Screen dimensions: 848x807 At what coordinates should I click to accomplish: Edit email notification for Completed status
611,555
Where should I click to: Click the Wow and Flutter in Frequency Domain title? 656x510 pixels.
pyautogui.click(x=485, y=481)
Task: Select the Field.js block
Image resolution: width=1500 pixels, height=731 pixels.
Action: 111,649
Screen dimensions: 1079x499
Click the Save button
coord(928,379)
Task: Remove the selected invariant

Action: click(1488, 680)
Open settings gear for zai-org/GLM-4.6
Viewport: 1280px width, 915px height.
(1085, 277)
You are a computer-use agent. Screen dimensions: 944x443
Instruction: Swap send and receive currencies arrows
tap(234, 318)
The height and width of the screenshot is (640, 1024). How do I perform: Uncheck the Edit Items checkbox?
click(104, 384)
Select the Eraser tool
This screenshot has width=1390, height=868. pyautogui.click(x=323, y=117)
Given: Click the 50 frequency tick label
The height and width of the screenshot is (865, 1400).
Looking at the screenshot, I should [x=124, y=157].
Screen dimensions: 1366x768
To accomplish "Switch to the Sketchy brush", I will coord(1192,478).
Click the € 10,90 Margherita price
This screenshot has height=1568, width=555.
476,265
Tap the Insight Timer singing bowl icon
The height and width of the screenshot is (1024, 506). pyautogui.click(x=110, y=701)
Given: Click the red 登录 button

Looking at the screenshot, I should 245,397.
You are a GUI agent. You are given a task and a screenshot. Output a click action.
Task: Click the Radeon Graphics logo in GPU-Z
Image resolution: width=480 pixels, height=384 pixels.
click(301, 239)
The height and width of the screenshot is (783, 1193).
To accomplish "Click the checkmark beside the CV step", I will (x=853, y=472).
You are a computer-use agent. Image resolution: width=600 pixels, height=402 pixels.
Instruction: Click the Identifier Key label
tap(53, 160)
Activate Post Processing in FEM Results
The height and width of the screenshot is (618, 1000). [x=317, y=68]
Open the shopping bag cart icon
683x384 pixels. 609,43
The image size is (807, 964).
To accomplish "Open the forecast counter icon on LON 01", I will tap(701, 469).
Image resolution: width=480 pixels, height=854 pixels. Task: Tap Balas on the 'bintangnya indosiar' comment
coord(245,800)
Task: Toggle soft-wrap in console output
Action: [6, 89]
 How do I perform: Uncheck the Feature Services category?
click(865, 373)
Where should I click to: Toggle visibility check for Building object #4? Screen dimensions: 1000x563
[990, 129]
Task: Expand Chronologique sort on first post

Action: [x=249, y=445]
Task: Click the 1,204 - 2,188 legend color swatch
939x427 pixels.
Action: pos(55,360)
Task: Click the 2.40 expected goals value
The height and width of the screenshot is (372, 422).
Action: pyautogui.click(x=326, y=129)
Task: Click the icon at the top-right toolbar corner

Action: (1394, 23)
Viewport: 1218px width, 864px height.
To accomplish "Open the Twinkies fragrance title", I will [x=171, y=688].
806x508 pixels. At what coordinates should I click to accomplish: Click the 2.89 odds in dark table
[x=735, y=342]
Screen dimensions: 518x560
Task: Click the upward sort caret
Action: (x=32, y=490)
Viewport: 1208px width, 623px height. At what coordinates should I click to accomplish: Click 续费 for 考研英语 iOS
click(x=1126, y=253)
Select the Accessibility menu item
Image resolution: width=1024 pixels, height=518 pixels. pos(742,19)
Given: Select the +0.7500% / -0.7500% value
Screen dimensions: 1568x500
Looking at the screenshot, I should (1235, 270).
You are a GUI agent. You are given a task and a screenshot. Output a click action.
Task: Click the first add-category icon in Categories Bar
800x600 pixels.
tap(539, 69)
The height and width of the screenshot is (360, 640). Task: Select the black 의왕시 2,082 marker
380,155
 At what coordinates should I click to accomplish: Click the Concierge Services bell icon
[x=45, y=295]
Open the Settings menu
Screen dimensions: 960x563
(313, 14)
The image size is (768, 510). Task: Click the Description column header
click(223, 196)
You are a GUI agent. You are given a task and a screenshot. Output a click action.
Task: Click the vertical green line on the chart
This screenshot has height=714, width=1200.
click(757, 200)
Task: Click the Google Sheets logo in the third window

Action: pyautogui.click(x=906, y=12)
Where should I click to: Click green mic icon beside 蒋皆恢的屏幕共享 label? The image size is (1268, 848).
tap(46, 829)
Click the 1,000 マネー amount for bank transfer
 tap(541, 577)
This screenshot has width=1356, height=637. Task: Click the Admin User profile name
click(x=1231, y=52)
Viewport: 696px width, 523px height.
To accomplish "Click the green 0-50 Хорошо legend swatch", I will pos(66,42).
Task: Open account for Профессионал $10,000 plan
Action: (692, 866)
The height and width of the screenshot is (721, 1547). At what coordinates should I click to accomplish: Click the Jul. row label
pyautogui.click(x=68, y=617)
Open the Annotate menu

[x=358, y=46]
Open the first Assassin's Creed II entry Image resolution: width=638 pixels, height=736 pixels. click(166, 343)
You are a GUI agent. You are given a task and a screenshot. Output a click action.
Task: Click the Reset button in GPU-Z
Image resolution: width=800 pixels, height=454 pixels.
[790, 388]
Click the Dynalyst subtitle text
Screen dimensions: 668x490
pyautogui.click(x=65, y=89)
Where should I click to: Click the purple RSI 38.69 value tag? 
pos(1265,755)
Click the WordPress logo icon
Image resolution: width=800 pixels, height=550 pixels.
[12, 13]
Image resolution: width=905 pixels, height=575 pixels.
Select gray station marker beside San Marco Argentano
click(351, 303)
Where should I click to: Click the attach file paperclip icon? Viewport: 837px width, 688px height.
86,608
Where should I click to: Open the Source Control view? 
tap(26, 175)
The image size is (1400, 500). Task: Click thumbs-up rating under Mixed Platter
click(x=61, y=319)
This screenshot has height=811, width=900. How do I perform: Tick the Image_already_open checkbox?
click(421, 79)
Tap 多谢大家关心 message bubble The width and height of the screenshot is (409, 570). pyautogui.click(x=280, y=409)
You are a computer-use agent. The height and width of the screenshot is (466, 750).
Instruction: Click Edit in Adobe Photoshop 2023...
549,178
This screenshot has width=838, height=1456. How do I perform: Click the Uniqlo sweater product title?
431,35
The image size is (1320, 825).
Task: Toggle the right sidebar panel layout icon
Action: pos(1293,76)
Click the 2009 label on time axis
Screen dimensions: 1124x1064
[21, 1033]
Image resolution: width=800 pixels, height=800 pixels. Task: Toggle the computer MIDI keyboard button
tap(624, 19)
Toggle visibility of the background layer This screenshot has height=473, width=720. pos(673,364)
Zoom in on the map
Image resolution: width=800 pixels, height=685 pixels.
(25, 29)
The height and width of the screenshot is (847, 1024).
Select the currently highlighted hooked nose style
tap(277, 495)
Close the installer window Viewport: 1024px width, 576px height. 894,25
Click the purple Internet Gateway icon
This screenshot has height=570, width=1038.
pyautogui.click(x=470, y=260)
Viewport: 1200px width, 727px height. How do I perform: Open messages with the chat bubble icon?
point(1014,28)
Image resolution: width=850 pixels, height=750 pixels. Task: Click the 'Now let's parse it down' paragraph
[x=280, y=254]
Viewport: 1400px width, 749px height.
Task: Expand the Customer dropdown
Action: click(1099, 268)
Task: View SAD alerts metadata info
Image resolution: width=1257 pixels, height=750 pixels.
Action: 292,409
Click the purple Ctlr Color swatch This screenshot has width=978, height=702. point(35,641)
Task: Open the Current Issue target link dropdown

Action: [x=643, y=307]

**EXERCISE INSTRUCTIONS:**
Copy out each record word for word.

**WRITTEN SOLUTION:**
Screen dimensions: 848x807 At what coordinates should I click to accomplish: Edit email notification for Completed status
611,555
Where should I click to: Click the Wow and Flutter in Frequency Domain title? 656x510 pixels.
pyautogui.click(x=485, y=481)
Task: Select the Field.js block
Image resolution: width=1500 pixels, height=731 pixels.
Action: 111,649
Screen dimensions: 1079x499
Click the Save button
coord(928,379)
Task: Remove the selected invariant

Action: click(1488, 680)
Open settings gear for zai-org/GLM-4.6
Viewport: 1280px width, 915px height.
(1085, 277)
You are a computer-use agent. Screen dimensions: 944x443
Instruction: Swap send and receive currencies arrows
tap(234, 318)
The height and width of the screenshot is (640, 1024). How do I perform: Uncheck the Edit Items checkbox?
click(104, 384)
Select the Eraser tool
This screenshot has width=1390, height=868. pyautogui.click(x=323, y=117)
Given: Click the 50 frequency tick label
The height and width of the screenshot is (865, 1400).
Looking at the screenshot, I should [x=124, y=157].
Screen dimensions: 1366x768
To accomplish "Switch to the Sketchy brush", I will coord(1192,478).
Click the € 10,90 Margherita price
This screenshot has height=1568, width=555.
476,265
Tap the Insight Timer singing bowl icon
The height and width of the screenshot is (1024, 506). pyautogui.click(x=110, y=701)
Given: Click the red 登录 button

Looking at the screenshot, I should 245,397.
You are a GUI agent. You are given a task and a screenshot. Output a click action.
Task: Click the Radeon Graphics logo in GPU-Z
Image resolution: width=480 pixels, height=384 pixels.
click(301, 239)
The height and width of the screenshot is (783, 1193).
To accomplish "Click the checkmark beside the CV step", I will (x=853, y=472).
You are a computer-use agent. Image resolution: width=600 pixels, height=402 pixels.
Instruction: Click the Identifier Key label
tap(53, 160)
Activate Post Processing in FEM Results
The height and width of the screenshot is (618, 1000). [x=317, y=68]
Open the shopping bag cart icon
683x384 pixels. 609,43
The image size is (807, 964).
To accomplish "Open the forecast counter icon on LON 01", I will tap(701, 469).
Image resolution: width=480 pixels, height=854 pixels. Task: Tap Balas on the 'bintangnya indosiar' comment
coord(245,800)
Task: Toggle soft-wrap in console output
Action: [6, 89]
 How do I perform: Uncheck the Feature Services category?
click(865, 373)
Where should I click to: Toggle visibility check for Building object #4? Screen dimensions: 1000x563
[990, 129]
Task: Expand Chronologique sort on first post

Action: [x=249, y=445]
Task: Click the 1,204 - 2,188 legend color swatch
939x427 pixels.
Action: pos(55,360)
Task: Click the 2.40 expected goals value
The height and width of the screenshot is (372, 422).
Action: pyautogui.click(x=326, y=129)
Task: Click the icon at the top-right toolbar corner

Action: (1394, 23)
Viewport: 1218px width, 864px height.
To accomplish "Open the Twinkies fragrance title", I will [x=171, y=688].
806x508 pixels. At what coordinates should I click to accomplish: Click the 2.89 odds in dark table
[x=735, y=342]
Screen dimensions: 518x560
Task: Click the upward sort caret
Action: (x=32, y=490)
Viewport: 1208px width, 623px height. At what coordinates should I click to accomplish: Click 续费 for 考研英语 iOS
click(x=1126, y=253)
Select the Accessibility menu item
Image resolution: width=1024 pixels, height=518 pixels. pos(742,19)
Given: Select the +0.7500% / -0.7500% value
Screen dimensions: 1568x500
Looking at the screenshot, I should (1235, 270).
You are a GUI agent. You are given a task and a screenshot. Output a click action.
Task: Click the first add-category icon in Categories Bar
800x600 pixels.
tap(539, 69)
The height and width of the screenshot is (360, 640). Task: Select the black 의왕시 2,082 marker
380,155
 At what coordinates should I click to accomplish: Click the Concierge Services bell icon
[x=45, y=295]
Open the Settings menu
Screen dimensions: 960x563
(313, 14)
The image size is (768, 510). Task: Click the Description column header
click(223, 196)
You are a GUI agent. You are given a task and a screenshot. Output a click action.
Task: Click the vertical green line on the chart
This screenshot has height=714, width=1200.
click(757, 200)
Task: Click the Google Sheets logo in the third window

Action: pyautogui.click(x=906, y=12)
Where should I click to: Click green mic icon beside 蒋皆恢的屏幕共享 label? The image size is (1268, 848).
tap(46, 829)
Click the 1,000 マネー amount for bank transfer
 tap(541, 577)
This screenshot has width=1356, height=637. Task: Click the Admin User profile name
click(x=1231, y=52)
Viewport: 696px width, 523px height.
To accomplish "Click the green 0-50 Хорошо legend swatch", I will pos(66,42).
Task: Open account for Профессионал $10,000 plan
Action: (692, 866)
The height and width of the screenshot is (721, 1547). At what coordinates should I click to accomplish: Click the Jul. row label
pyautogui.click(x=68, y=617)
Open the Annotate menu

[x=358, y=46]
Open the first Assassin's Creed II entry Image resolution: width=638 pixels, height=736 pixels. click(166, 343)
You are a GUI agent. You are given a task and a screenshot. Output a click action.
Task: Click the Reset button in GPU-Z
Image resolution: width=800 pixels, height=454 pixels.
[790, 388]
Click the Dynalyst subtitle text
Screen dimensions: 668x490
pyautogui.click(x=65, y=89)
Where should I click to: Click the purple RSI 38.69 value tag? 
pos(1265,755)
Click the WordPress logo icon
Image resolution: width=800 pixels, height=550 pixels.
[12, 13]
Image resolution: width=905 pixels, height=575 pixels.
Select gray station marker beside San Marco Argentano
click(351, 303)
Where should I click to: Click the attach file paperclip icon? Viewport: 837px width, 688px height.
86,608
Where should I click to: Open the Source Control view? 
tap(26, 175)
The image size is (1400, 500). Task: Click thumbs-up rating under Mixed Platter
click(x=61, y=319)
This screenshot has height=811, width=900. How do I perform: Tick the Image_already_open checkbox?
click(421, 79)
Tap 多谢大家关心 message bubble The width and height of the screenshot is (409, 570). pyautogui.click(x=280, y=409)
You are a computer-use agent. The height and width of the screenshot is (466, 750).
Instruction: Click Edit in Adobe Photoshop 2023...
549,178
This screenshot has width=838, height=1456. How do I perform: Click the Uniqlo sweater product title?
431,35
The image size is (1320, 825).
Task: Toggle the right sidebar panel layout icon
Action: pos(1293,76)
Click the 2009 label on time axis
Screen dimensions: 1124x1064
[21, 1033]
Image resolution: width=800 pixels, height=800 pixels. Task: Toggle the computer MIDI keyboard button
tap(624, 19)
Toggle visibility of the background layer This screenshot has height=473, width=720. pos(673,364)
Zoom in on the map
Image resolution: width=800 pixels, height=685 pixels.
(25, 29)
The height and width of the screenshot is (847, 1024).
Select the currently highlighted hooked nose style
tap(277, 495)
Close the installer window Viewport: 1024px width, 576px height. 894,25
Click the purple Internet Gateway icon
This screenshot has height=570, width=1038.
pyautogui.click(x=470, y=260)
Viewport: 1200px width, 727px height. How do I perform: Open messages with the chat bubble icon?
point(1014,28)
Image resolution: width=850 pixels, height=750 pixels. Task: Click the 'Now let's parse it down' paragraph
[x=280, y=254]
Viewport: 1400px width, 749px height.
Task: Expand the Customer dropdown
Action: click(1099, 268)
Task: View SAD alerts metadata info
Image resolution: width=1257 pixels, height=750 pixels.
Action: 292,409
Click the purple Ctlr Color swatch This screenshot has width=978, height=702. point(35,641)
Task: Open the Current Issue target link dropdown

Action: [x=643, y=307]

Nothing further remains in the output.